L'air n'est pas simplement « rien ». Il est composé de nombreuses particules, comme l'oxygène, l'azote et la vapeur d'eau. Le poids de ce mélange crée une pression sur la Terre qu’on appelle pression atmosphérique. En général, la pression atmosphérique est plus élevée au niveau de la mer qu'en montagne, car lorsqu’on se trouve en haut d'une montagne, la couche d'air au-dessus de nous est plus fine : on y mesure donc une pression plus faible. Il existe également des différences de pression atmosphérique là où les masses d'air chaud montent dans l'atmosphère et où les masses d'air froid descendent : nous appelons ces régions des zones de haute et de basse pression (pour en savoir plus, lis l’article D'où vient le vent ?).
Quelle est la pression de l’air sur le mercure ?
En 1643, un physicien italien nommé Torricelli fit une découverte passionnante : il remplit un long tube de verre avec du mercure, en boucha une extrémité et plongea l'autre dans une cuve remplie de mercure.

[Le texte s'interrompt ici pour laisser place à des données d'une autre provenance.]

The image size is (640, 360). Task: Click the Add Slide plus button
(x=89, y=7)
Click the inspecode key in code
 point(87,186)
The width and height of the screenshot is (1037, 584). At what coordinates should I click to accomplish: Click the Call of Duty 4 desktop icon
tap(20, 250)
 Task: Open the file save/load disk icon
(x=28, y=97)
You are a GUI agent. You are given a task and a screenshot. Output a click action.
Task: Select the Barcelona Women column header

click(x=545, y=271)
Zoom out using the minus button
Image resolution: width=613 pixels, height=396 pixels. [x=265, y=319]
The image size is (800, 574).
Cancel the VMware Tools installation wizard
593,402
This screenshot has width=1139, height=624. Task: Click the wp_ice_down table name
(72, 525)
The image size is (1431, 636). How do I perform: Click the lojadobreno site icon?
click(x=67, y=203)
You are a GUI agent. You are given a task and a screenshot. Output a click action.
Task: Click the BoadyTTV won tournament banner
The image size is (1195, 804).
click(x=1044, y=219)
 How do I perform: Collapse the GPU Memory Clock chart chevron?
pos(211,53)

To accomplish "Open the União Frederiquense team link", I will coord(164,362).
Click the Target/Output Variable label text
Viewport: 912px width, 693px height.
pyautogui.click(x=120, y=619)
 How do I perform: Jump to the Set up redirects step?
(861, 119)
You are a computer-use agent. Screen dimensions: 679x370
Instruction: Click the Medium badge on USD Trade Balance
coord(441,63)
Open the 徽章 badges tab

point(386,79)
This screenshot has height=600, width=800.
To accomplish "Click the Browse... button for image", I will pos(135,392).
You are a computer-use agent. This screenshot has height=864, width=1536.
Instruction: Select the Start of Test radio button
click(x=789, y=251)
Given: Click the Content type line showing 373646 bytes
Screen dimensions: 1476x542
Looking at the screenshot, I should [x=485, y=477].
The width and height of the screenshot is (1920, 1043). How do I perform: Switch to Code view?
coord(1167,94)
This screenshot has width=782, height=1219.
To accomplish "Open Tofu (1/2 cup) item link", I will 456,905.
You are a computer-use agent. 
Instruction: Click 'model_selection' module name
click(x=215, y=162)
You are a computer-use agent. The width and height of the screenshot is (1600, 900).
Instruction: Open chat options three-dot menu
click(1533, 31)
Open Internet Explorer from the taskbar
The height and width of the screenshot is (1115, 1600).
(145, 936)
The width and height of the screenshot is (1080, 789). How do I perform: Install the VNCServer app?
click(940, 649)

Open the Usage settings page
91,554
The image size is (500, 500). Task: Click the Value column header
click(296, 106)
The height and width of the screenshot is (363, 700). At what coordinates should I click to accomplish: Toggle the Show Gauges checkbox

Au lieu de s'écouler complètement, une partie du mercure resta dans le tube, et ce, quelle que soit la profondeur à laquelle il plongeait le tube dans la cuve. Ce sont les particules d'air qui sont responsables de ce phénomène intriguant. Leur poids exerce en effet une pression sur la surface du mercure dans la cuve. Le mercure est ainsi poussé dans le tube vide d'air et son niveau se stabilise là où il est en équilibre avec la pression atmosphérique.
Torricelli a ainsi inventé le premier baromètre.